Buying things on board the ferries
13. You can buy tours on board
It’s possible to buy tours of the island you’re heading to from on board the ship. I’m not sure what the prices are like, but it means you can be spontaneous with your island hopping.
If, like me, you prefer to not take any chances, I recommend booking any tours and excursions online before you go.
14. It’s expensive
When you take the fast ferries in Greece, you don’t just pay more for the ride itself. You’ll also pay more for food and drink on board… and it’s expensive. A coffee, slice of pizza or box of Pringles will set you back 5 Euros each. You’ve been warned!
15. Pack some snacks
If you can, pack some snacks for the ferry. As well as avoiding the crazy prices on board, you won’t be limited to the few options available on the day. The one thing you don’t need to pack is water, which is just 75 Cents per 0,75L bottle.
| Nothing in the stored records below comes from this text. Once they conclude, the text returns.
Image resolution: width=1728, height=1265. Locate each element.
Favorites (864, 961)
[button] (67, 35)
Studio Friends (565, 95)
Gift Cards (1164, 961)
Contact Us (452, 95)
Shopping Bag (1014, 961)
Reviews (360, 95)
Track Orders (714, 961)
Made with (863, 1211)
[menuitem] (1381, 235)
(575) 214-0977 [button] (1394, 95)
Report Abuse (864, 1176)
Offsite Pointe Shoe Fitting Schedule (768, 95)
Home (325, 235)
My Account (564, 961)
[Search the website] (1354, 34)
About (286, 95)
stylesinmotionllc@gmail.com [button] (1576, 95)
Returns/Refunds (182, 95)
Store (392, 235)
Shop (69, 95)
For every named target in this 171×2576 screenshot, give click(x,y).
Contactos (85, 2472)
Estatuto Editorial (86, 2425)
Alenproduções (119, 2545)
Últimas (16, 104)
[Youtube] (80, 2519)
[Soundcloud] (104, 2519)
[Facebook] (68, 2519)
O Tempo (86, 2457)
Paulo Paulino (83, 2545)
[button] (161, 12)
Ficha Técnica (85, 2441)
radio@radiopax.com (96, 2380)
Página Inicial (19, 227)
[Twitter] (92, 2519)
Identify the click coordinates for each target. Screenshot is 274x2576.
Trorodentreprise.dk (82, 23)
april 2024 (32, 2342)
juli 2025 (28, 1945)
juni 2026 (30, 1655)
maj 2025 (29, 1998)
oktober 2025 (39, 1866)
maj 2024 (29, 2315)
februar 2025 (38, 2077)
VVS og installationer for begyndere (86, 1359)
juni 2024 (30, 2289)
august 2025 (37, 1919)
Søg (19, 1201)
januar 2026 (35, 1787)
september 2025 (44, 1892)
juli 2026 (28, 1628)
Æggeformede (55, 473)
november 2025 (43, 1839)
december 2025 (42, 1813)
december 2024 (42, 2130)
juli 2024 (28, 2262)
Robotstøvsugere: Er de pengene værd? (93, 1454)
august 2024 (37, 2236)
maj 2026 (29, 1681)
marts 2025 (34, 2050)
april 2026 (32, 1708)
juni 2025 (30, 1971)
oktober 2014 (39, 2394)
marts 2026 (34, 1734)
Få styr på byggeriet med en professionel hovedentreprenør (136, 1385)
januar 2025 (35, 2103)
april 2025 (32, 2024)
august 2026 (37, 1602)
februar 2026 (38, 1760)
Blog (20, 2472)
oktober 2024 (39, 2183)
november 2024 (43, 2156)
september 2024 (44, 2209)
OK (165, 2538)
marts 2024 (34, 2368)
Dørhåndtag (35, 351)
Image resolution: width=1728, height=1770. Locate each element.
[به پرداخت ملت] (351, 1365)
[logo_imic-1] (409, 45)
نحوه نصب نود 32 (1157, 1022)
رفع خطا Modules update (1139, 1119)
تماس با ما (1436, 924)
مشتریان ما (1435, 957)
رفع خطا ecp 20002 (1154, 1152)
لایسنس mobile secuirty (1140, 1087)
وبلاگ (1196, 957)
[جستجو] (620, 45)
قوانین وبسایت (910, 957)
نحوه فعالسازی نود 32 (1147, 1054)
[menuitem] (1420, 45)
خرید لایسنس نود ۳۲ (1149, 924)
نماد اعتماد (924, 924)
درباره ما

Tips for travelling on the Greek Island ferries
16. Get the table by the door on Seajets
This will probably only apply if you need to work on board, but the seats by the doors are the hot seats on the Champion Jet 2. As well as having a table, they have a secret plug socket that not many people know about.
On the other ferries, there are random seats near plug sockets. If you really need one, try to get on first and scout them out.
17. Pack wisely
Some people seem to bring their entire house on the ferry… and others only travel with a tiny backpack. If you have any kind of case or large bag, you’ll be asked to leave it in a luggage rack. This is usually on the bottom floor of the ferry where everybody boards and disembarks. It’s also where cars, quads and scooters are parked.
Greece is a very safe country – safer than most European destinations, in my experience. But if you’re worried about leaving your luggage, don’t pack anything valuable. You can carry a small bag on board with all your important items.
18. Pack a pillow
If you have a long ferry journey, a small travel pillow (like this one) will come in handy. Even if your journey is short, the ferry is a great place to catch up on sleep!
19. Layer up
When it’s hot outside, the last thing on your mind is packing warm clothing. But the Greek Island ferries have air conditioning and that means it can get a little chilly on board. It’s usually a nice temperature, but you might want a light scarf or jacket if you get cold easily.
20. Take toilet paper and tissues
The Greek ferries are usually very clean and have everything you need. The only issue I came across multiple times was a lack of toilet paper on board. It’s worth packing some tissues just in case.